Could you reproduce every line of the data below without changing anything?

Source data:

- - - -

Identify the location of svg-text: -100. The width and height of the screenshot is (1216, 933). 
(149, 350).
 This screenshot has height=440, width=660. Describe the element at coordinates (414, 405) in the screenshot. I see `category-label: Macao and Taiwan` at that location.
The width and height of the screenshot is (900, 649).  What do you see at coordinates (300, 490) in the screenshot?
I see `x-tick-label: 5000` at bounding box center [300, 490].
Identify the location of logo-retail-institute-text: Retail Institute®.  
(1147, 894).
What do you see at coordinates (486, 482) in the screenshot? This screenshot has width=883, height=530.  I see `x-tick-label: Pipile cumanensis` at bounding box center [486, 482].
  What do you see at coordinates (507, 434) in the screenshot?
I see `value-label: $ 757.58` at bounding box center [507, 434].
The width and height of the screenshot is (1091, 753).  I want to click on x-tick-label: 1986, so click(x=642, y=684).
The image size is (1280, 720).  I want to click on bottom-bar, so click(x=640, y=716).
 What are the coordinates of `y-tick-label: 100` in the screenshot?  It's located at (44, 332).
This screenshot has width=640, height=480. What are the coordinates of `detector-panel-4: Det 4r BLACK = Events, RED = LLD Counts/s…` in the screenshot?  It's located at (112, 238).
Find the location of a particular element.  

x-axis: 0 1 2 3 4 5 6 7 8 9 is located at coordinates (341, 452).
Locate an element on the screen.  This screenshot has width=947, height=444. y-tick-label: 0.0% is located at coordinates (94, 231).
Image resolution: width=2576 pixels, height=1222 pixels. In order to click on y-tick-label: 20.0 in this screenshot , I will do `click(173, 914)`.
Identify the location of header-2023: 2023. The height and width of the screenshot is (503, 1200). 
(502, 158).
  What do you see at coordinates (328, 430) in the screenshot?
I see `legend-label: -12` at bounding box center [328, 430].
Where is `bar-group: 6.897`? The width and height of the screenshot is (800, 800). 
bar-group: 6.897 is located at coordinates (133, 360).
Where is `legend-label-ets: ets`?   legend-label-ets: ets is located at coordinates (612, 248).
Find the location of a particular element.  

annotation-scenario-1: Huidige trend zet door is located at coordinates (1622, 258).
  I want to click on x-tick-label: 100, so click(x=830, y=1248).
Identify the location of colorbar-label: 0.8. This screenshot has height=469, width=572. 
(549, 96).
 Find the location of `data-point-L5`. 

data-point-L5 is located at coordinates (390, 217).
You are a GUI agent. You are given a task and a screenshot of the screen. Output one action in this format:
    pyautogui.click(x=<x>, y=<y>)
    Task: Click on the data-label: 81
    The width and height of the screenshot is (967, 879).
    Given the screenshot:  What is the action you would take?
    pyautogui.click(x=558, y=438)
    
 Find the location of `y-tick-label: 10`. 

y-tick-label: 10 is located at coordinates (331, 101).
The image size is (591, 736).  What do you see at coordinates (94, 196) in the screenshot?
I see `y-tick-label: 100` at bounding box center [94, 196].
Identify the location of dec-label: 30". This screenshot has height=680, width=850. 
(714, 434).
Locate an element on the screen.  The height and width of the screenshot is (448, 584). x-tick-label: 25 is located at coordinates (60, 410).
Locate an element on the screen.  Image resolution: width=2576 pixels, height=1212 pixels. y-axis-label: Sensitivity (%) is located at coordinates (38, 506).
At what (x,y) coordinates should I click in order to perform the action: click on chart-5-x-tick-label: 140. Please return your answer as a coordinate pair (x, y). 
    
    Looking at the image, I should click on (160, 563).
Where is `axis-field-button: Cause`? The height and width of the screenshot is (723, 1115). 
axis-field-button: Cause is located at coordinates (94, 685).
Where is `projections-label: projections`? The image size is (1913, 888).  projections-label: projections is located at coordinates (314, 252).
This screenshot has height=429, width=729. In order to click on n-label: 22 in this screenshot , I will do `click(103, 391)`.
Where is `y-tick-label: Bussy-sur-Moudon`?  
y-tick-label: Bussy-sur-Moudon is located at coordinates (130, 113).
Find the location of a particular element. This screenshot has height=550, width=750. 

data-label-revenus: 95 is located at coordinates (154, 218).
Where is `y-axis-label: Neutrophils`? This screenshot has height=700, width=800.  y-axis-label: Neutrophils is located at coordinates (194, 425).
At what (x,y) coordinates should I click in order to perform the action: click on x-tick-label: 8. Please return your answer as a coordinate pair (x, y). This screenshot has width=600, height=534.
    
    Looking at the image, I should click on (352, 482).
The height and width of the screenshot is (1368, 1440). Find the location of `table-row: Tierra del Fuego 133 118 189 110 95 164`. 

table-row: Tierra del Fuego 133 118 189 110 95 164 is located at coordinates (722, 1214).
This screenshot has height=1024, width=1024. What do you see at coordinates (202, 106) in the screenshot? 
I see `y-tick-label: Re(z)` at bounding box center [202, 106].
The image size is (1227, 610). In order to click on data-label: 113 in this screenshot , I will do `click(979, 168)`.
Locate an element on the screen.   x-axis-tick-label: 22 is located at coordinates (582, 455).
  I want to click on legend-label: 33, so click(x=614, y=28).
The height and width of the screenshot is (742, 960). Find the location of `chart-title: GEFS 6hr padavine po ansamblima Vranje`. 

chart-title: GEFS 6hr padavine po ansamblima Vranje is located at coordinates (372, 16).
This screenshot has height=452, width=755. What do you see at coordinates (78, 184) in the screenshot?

- - - -

WRITTEN RESPONSE:
Identify the location of svg-text: -100. The width and height of the screenshot is (1216, 933). 
(149, 350).
 This screenshot has height=440, width=660. Describe the element at coordinates (414, 405) in the screenshot. I see `category-label: Macao and Taiwan` at that location.
The width and height of the screenshot is (900, 649).  What do you see at coordinates (300, 490) in the screenshot?
I see `x-tick-label: 5000` at bounding box center [300, 490].
Identify the location of logo-retail-institute-text: Retail Institute®.  
(1147, 894).
What do you see at coordinates (486, 482) in the screenshot? This screenshot has width=883, height=530.  I see `x-tick-label: Pipile cumanensis` at bounding box center [486, 482].
  What do you see at coordinates (507, 434) in the screenshot?
I see `value-label: $ 757.58` at bounding box center [507, 434].
The width and height of the screenshot is (1091, 753).  I want to click on x-tick-label: 1986, so click(x=642, y=684).
The image size is (1280, 720).  I want to click on bottom-bar, so click(x=640, y=716).
 What are the coordinates of `y-tick-label: 100` in the screenshot?  It's located at (44, 332).
This screenshot has width=640, height=480. What are the coordinates of `detector-panel-4: Det 4r BLACK = Events, RED = LLD Counts/s…` in the screenshot?  It's located at (112, 238).
Find the location of a particular element.  

x-axis: 0 1 2 3 4 5 6 7 8 9 is located at coordinates (341, 452).
Locate an element on the screen.  This screenshot has width=947, height=444. y-tick-label: 0.0% is located at coordinates (94, 231).
Image resolution: width=2576 pixels, height=1222 pixels. In order to click on y-tick-label: 20.0 in this screenshot , I will do `click(173, 914)`.
Identify the location of header-2023: 2023. The height and width of the screenshot is (503, 1200). 
(502, 158).
  What do you see at coordinates (328, 430) in the screenshot?
I see `legend-label: -12` at bounding box center [328, 430].
Where is `bar-group: 6.897`? The width and height of the screenshot is (800, 800). 
bar-group: 6.897 is located at coordinates (133, 360).
Where is `legend-label-ets: ets`?   legend-label-ets: ets is located at coordinates (612, 248).
Find the location of a particular element.  

annotation-scenario-1: Huidige trend zet door is located at coordinates (1622, 258).
  I want to click on x-tick-label: 100, so click(x=830, y=1248).
Identify the location of colorbar-label: 0.8. This screenshot has height=469, width=572. 
(549, 96).
 Find the location of `data-point-L5`. 

data-point-L5 is located at coordinates (390, 217).
You are a GUI agent. You are given a task and a screenshot of the screen. Output one action in this format:
    pyautogui.click(x=<x>, y=<y>)
    Task: Click on the data-label: 81
    The width and height of the screenshot is (967, 879).
    Given the screenshot:  What is the action you would take?
    pyautogui.click(x=558, y=438)
    
 Find the location of `y-tick-label: 10`. 

y-tick-label: 10 is located at coordinates (331, 101).
The image size is (591, 736).  What do you see at coordinates (94, 196) in the screenshot?
I see `y-tick-label: 100` at bounding box center [94, 196].
Identify the location of dec-label: 30". This screenshot has height=680, width=850. 
(714, 434).
Locate an element on the screen.  The height and width of the screenshot is (448, 584). x-tick-label: 25 is located at coordinates (60, 410).
Locate an element on the screen.  Image resolution: width=2576 pixels, height=1212 pixels. y-axis-label: Sensitivity (%) is located at coordinates (38, 506).
At what (x,y) coordinates should I click in order to perform the action: click on chart-5-x-tick-label: 140. Please return your answer as a coordinate pair (x, y). 
    
    Looking at the image, I should click on (160, 563).
Where is `axis-field-button: Cause`? The height and width of the screenshot is (723, 1115). 
axis-field-button: Cause is located at coordinates (94, 685).
Where is `projections-label: projections`? The image size is (1913, 888).  projections-label: projections is located at coordinates (314, 252).
This screenshot has height=429, width=729. In order to click on n-label: 22 in this screenshot , I will do `click(103, 391)`.
Where is `y-tick-label: Bussy-sur-Moudon`?  
y-tick-label: Bussy-sur-Moudon is located at coordinates (130, 113).
Find the location of a particular element. This screenshot has height=550, width=750. 

data-label-revenus: 95 is located at coordinates (154, 218).
Where is `y-axis-label: Neutrophils`? This screenshot has height=700, width=800.  y-axis-label: Neutrophils is located at coordinates (194, 425).
At what (x,y) coordinates should I click in order to perform the action: click on x-tick-label: 8. Please return your answer as a coordinate pair (x, y). This screenshot has width=600, height=534.
    
    Looking at the image, I should click on (352, 482).
The height and width of the screenshot is (1368, 1440). Find the location of `table-row: Tierra del Fuego 133 118 189 110 95 164`. 

table-row: Tierra del Fuego 133 118 189 110 95 164 is located at coordinates (722, 1214).
This screenshot has height=1024, width=1024. What do you see at coordinates (202, 106) in the screenshot? 
I see `y-tick-label: Re(z)` at bounding box center [202, 106].
The image size is (1227, 610). In order to click on data-label: 113 in this screenshot , I will do `click(979, 168)`.
Locate an element on the screen.   x-axis-tick-label: 22 is located at coordinates (582, 455).
  I want to click on legend-label: 33, so click(x=614, y=28).
The height and width of the screenshot is (742, 960). Find the location of `chart-title: GEFS 6hr padavine po ansamblima Vranje`. 

chart-title: GEFS 6hr padavine po ansamblima Vranje is located at coordinates (372, 16).
This screenshot has height=452, width=755. What do you see at coordinates (78, 184) in the screenshot?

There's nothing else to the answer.